(Beginning of Given entries)
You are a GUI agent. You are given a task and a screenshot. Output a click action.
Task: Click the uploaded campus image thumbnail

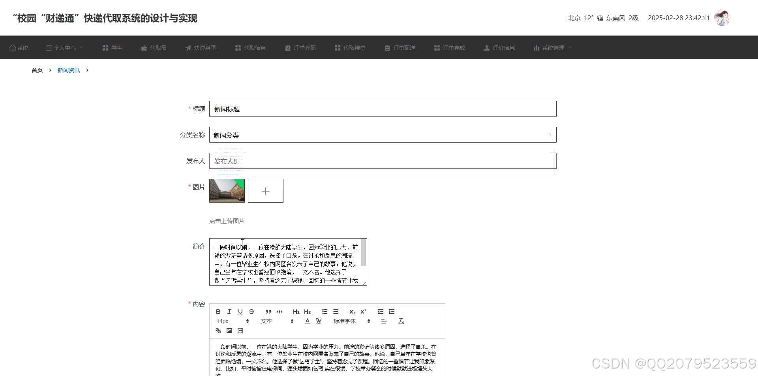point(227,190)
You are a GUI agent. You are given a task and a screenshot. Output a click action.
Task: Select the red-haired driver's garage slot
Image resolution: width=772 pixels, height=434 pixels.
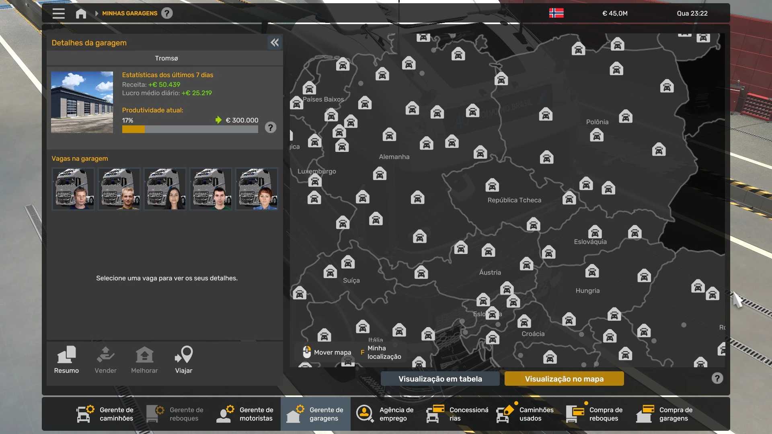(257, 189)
(End of Given entries)
Work item -
Reproduce each line of the records exactly, omitting any picture.

Exercise solution -
You are a GUI agent. You are given a task and a screenshot. Output a click action.
Task: Click the uploaded campus image thumbnail

point(227,190)
You are a GUI agent. You are given a task and a screenshot. Output a click action.
Task: Select the red-haired driver's garage slot
Image resolution: width=772 pixels, height=434 pixels.
(257, 189)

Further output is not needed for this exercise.